=== SOURCE PASSAGE ===
--

If Iran won't co-operate with US Congress, it will cost them

Rarely is the United States Congress so empowered to craft foreign policy as it is regarding Iran's nuclear program. If the Islamic Republic fails to halt nuclear work, it will be at the cost of harsh sanctions from the West.

Iranian Americans protest (photo credit: Reuters)
Iranian Americans protest
(photo credit: Reuters)
WASHINGTON – Obama administration officials entered talks with the Iranians in Geneva this week, carrying notable leverage courtesy of the US Congress.
As diplomats from the P5+1 countries began negotiations in earnest on Monday, Senate leaders told the White House that its sanctions regimen would only stiffen unless Iran agreed to concessions that would halt their nuclear work in its tracks.
Without such a deal in the next two days, sources tell The Jerusalem Post to expect Senate action “in short order” over the next six weeks, with Senate leadership on board for a full vote on harsh new legislation by the end of the year.
The White House is seeking maximum flexibility in any new sanctions policy – a nonpartisan request. And yet the stance of Congress presents US President Barack Obama with another stick as he calls on Iran to quickly demonstrate its commitment to a peaceful settlement of the crisis.

--

=== GIVEN INFORMATION ===

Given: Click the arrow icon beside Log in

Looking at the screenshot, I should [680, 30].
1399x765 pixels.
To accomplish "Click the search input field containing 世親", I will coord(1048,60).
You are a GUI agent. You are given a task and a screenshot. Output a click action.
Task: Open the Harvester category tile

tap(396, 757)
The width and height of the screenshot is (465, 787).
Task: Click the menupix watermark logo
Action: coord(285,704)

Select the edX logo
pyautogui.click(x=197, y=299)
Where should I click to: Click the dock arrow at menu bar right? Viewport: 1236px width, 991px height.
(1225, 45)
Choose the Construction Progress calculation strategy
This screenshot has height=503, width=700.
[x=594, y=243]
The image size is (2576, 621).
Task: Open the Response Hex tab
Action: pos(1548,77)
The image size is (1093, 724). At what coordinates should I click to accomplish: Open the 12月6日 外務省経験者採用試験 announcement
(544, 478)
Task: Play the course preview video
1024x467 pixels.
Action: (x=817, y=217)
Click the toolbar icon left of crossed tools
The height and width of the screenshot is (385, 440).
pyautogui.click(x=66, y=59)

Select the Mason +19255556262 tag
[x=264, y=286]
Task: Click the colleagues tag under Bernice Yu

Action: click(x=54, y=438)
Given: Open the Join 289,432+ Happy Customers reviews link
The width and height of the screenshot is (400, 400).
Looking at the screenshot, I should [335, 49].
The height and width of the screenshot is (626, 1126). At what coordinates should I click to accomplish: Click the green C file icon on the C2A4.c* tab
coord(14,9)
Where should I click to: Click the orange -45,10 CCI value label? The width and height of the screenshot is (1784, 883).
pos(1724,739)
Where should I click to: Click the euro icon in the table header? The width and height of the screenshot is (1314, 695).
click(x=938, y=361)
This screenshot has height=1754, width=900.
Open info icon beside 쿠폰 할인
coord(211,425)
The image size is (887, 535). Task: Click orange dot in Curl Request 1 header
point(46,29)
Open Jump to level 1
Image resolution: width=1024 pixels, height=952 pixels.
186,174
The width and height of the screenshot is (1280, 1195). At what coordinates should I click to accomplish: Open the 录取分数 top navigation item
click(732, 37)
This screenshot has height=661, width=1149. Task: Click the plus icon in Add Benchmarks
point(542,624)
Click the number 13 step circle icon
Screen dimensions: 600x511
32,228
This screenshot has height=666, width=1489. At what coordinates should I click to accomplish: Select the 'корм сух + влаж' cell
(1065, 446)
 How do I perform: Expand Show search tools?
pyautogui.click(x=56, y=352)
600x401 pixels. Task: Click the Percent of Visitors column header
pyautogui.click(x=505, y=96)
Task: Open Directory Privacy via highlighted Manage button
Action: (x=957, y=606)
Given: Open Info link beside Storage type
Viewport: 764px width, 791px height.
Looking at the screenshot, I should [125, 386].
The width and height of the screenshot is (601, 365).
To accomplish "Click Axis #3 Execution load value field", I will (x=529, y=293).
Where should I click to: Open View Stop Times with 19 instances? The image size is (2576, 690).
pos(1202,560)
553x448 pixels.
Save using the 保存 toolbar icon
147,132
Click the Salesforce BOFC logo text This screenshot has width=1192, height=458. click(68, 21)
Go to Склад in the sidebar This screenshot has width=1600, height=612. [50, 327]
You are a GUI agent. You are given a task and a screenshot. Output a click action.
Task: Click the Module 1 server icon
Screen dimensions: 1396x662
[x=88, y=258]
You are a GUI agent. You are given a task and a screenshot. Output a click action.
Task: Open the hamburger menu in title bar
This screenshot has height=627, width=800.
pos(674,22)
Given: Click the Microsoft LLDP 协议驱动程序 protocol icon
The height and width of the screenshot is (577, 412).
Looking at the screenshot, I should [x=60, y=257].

--

=== PROBLEM SET ===
a - From the Iran sanctions article, list every phrase that names a day, a week, or a year.
b - Please rewrite the paragraph of the Iran sanctions article that begins "Without such a deal" as a single shorter sentence, keeping its main facts.
c - Carry on the Iran sanctions article from its final sentence.

=== ANSWERS ===
a -
- this week
- on Monday
- in the next two days
- over the next six weeks
- by the end of the year

b - If no deal comes within two days, sources tell The Jerusalem Post to expect Senate action "in short order" over the next six weeks, with Senate leadership backing a full vote on harsh new legislation by year's end.

c -
As the body responsible for tightening the screws, Congress has pushed for harsher and harsher sanctions on the Islamic Republic over the past three years, and enjoys exceptional bipartisan consensus on the issue, enabling it to move forward with relative ease.
“They have given the executive branch enough flexibility, I believe, if in fact Iran begins to meet the concerns of the international community,” said one senior administration official who consulted Congress before the Geneva talks. “We both want the same thing, and that is for Iran to never have a nuclear weapon and to address all the concerns of the international community.”
In a letter to Obama on Friday, 10 of the most influential senators on foreign policy said they would march forward with the harsh sanctions bill unless Tehran agreed to cease all uranium enrichment.
“The onus is on the Iranians to fulfill and implement a host of action items to include enrichment suspension, and in return, the senators are ‘willing to match,’” one congressional aide familiar with the letter told the Post on Monday. “But enrichment suspension remains paramount, and US military threat remains on the table.”
The new legislation would no longer allow the White House to exempt companies in allied countries from financial penalty for buying Iranian oil. A similar resolution that passed the House of Representatives in August, in a vote of 400 to 20, aims to bring Iranian oil exports down to zero. It also targets Iranian foreign exchange reserves, which are now estimated to be as low as $20 billion in unrestricted funds.
Rarely has Congress been so empowered to craft foreign policy as it has regarding Iran since 2011, when it worked in concert with the Obama administration to pass historic financial penalties.
“Congress has been an important partner in our efforts to prevent Iran from obtaining a nuclear weapon,” National Security Council spokeswoman Bernadette Meehan told the Post.
Should a deal be reached with Tehran, the president could lift a majority of the sanctions currently in place, without congressional approval.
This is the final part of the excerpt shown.